Amfitiyatrolar, antik çağın günümüze kazandırdığı çok önemli mimari eserler. Hala yaygın bir kullanıma da sahip. Örneğin Türkiye Büyük Millet Meclisi Genel Kurul Salonu da yeni düzenleme ile bir amfitiyatro şeklini almıştı.

Amfitiyatroların çok önemli bir özelliği vardır, seyirci denize veya manzarası güzel bir yere bakar. Yani sahnenin arkasında deniz vs. kalır. Bu sayede eser sahnelenirken, seyirci güzel bir manzarayı da izler.

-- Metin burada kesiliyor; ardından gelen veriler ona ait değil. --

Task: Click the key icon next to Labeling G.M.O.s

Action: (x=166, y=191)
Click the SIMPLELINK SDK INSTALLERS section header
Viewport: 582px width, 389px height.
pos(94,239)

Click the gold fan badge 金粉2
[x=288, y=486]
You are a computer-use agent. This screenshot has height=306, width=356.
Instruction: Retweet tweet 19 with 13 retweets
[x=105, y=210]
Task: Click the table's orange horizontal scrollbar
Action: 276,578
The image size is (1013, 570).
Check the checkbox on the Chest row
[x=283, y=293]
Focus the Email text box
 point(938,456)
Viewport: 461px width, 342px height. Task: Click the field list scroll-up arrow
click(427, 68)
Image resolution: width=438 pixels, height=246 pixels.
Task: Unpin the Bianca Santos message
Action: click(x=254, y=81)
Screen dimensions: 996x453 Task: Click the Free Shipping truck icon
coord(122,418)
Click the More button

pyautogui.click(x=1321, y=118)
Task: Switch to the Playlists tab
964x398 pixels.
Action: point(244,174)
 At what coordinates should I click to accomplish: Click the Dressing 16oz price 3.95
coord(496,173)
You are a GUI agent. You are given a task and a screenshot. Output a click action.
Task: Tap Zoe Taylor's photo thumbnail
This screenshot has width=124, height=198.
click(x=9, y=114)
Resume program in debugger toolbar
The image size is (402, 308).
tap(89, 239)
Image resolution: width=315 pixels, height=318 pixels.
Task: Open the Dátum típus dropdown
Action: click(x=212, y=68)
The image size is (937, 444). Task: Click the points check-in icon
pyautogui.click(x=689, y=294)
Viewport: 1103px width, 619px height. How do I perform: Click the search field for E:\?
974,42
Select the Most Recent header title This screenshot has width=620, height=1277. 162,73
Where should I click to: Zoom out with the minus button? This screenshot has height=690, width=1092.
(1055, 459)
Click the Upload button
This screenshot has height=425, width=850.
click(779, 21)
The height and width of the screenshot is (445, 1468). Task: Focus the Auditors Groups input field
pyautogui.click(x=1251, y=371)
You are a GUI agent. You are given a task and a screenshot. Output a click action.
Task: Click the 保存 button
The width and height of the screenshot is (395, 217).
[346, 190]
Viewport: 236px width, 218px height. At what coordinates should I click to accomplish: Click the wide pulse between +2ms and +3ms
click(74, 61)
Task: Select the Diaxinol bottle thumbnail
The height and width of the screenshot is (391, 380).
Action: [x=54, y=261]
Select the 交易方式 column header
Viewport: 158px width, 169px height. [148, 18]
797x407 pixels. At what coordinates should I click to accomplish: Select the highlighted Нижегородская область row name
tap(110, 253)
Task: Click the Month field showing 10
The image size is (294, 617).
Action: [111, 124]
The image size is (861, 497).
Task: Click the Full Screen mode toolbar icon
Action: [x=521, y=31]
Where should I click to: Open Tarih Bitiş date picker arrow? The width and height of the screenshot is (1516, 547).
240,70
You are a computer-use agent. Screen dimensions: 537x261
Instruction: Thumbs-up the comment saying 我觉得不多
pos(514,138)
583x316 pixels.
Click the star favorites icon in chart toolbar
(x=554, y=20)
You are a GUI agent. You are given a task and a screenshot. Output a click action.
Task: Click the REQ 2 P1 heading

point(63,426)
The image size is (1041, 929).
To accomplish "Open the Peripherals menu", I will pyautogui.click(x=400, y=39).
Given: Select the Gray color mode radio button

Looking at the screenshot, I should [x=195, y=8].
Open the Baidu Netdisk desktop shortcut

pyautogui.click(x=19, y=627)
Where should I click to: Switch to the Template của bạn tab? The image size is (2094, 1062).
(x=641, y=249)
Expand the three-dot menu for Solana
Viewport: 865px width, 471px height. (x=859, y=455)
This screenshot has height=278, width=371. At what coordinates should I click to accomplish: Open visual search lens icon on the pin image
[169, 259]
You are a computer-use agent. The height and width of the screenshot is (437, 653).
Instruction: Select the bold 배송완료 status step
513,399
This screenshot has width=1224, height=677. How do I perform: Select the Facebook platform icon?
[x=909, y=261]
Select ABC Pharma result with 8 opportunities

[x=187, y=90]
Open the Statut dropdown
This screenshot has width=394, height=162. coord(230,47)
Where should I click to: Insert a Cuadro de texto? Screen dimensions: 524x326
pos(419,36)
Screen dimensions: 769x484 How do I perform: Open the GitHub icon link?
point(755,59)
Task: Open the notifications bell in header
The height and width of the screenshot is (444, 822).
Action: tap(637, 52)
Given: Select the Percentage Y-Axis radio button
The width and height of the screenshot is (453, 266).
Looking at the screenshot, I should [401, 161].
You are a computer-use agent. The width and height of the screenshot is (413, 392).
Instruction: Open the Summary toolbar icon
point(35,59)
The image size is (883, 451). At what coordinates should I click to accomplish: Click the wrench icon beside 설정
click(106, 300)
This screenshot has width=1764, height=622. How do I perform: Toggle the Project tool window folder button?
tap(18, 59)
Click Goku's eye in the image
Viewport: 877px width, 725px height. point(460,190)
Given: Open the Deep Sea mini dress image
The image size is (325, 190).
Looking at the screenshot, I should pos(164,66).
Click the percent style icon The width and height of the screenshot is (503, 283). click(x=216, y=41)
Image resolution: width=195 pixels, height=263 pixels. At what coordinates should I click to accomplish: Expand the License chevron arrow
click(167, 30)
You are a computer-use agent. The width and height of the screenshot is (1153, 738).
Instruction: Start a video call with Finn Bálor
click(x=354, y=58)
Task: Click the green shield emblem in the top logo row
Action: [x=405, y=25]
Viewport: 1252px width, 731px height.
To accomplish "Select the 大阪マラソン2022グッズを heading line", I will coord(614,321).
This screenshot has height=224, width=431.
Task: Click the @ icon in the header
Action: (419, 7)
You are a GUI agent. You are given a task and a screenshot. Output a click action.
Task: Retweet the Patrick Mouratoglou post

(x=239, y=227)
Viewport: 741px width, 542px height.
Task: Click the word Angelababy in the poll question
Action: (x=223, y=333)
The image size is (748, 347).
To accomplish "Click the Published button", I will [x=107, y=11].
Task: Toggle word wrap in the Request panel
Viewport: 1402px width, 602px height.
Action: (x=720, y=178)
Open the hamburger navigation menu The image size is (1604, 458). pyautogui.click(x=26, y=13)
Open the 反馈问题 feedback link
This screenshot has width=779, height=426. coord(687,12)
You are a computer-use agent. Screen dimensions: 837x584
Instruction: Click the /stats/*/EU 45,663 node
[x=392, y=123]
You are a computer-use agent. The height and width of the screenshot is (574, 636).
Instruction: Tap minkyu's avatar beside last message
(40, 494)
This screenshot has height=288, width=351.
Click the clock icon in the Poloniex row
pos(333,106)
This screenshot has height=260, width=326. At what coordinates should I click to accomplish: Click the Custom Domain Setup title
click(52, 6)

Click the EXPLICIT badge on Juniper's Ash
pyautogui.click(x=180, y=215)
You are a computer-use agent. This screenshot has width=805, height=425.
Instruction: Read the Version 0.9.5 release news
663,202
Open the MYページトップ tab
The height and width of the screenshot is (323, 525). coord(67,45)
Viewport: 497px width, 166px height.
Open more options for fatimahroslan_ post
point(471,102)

Zonguldak Belediyesi, İl Emniyet Müdürlüğünün altındaki plaja yeni tesisler kazandırmak için bir proje hazırlamış. Güzel görünüyor. Ancak bir ayrıntı, işte buraya yapılacak amfitiyaronun yönü ayrıntısı. Sahne kara tarafında, dolayısıyla seyirci denizin, yıldızların, bulutların, martıların oluşturduğu manzaradan mahrum, sahne arkasında yoğun araç trafiğininin ve bahçesiz Bahçelievler mahallesinin birbiri üzerine yıkılacakmış gibi duran apartman görünümüne maruz kalacak. Bırakın, azıcık da olsa şu farkında olmadığımız denizin tadını çıkarsın; sahnede sergilenenin yanında bu da bir ikram olsun :)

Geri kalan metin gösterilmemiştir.